Extracting PowerShell Function Names with the AST

As time goes by, we all find better ways of writing old code, such as changing an old script/function for the better.

In this post I look back at an old Bluesky post covering Get-FunctionName - a function from my #PesterUtility repo. And in this, I write about how I extract function names (from a script) using ScriptBlockAst and FunctionDefinitionAst parsing, and as I learned more, I made progress in the methods I used, and I got a little better at PowerShell.

PowerShell’s Abstract Syntax Tree (AST) is part of the language, and this post covers some of its capabilities. See Reference system.management.automation.language.ast

Code improvement with time

I write about 3 versions of a function that captures function names from .ps1/.psm1 scripts.

The method used in the latest version outputs more than just function “Name”, as it now outputs additional useful properties that are found on the FunctionDefinitionAst class as used when testing a function. See reference FunctionDefinitionAst.

The earlier versions work, but were less full of the object goodness that the AST offers us in PowerShell. And when creating those earlier versions, I hadn’t studied the AST so well, and I didn’t see the capabilities it offered.

So this story also shows me making a little code improvement with time.

Get-FunctionName

Q: Why have a Get-FunctionName command at all?

A: Sometimes you just need a list of function names from your PowerShell scripts without loading/running them. This comes up when:

Auditing scripts
Generating documentation
Linting or static analysis
Checks on code coverage when testing.

For me, as the #PesterUtility hashtag suggests, I use it as a utility when #Pester testing.

I had a need to reliably (and easily) list the function names from scripts, because I wanted to make sure that I had defined a test for every function with no escapees.

Why use the AST?

Regex is great.
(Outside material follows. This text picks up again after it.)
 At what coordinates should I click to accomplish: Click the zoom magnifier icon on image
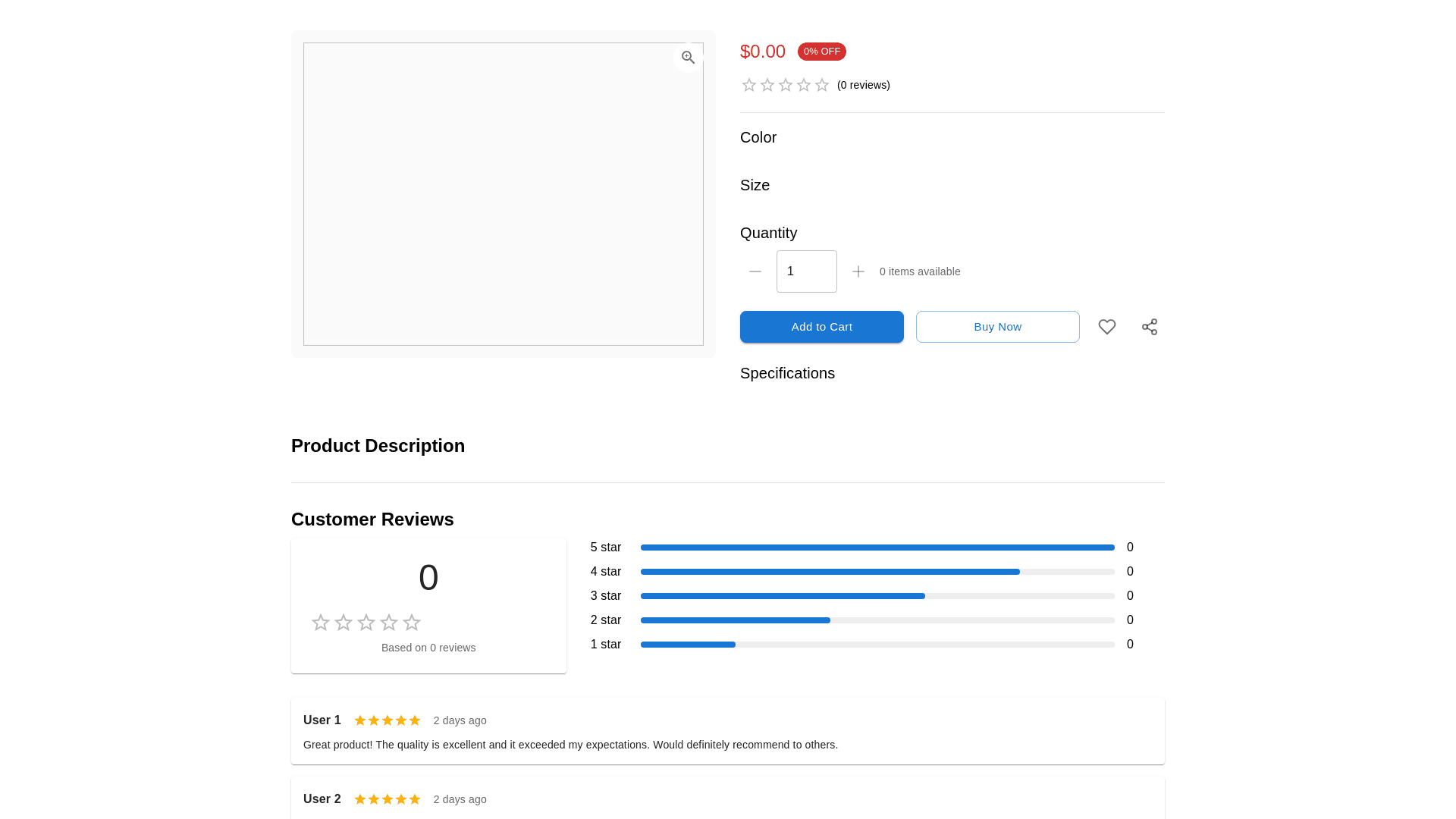pos(688,58)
Select-String is also great. We know that regex search patterns could help to identify "function Do-Something" and "filter Do-SomethingElse", but that’s re-inventing the wheel when the AST exists, and searching with text patterns could prove error-prone.

For example, a function named "DoSomething" is also legitimate PowerShell, and if using regex matchine, we must adjust regex to recognise all legal function naming patterns. Through the power of AST, we can represent PowerShell code as a structured tree, as objects defined with properties. And parsing a script into an AST lets you inspect all such properties and contents without executing anything.

PowerShell’s Abstract Syntax Tree (AST) makes this easy and safe. Reference ast

Easy and safe means:

No side effects
No security risk
No dependency loading

Perfect for tooling.

The core idea

We:

Parse a script file into an AST
Walk the AST
Select top-level function definitions
Output their names
Add more functionality in V3 - select child-level function definitions, etc.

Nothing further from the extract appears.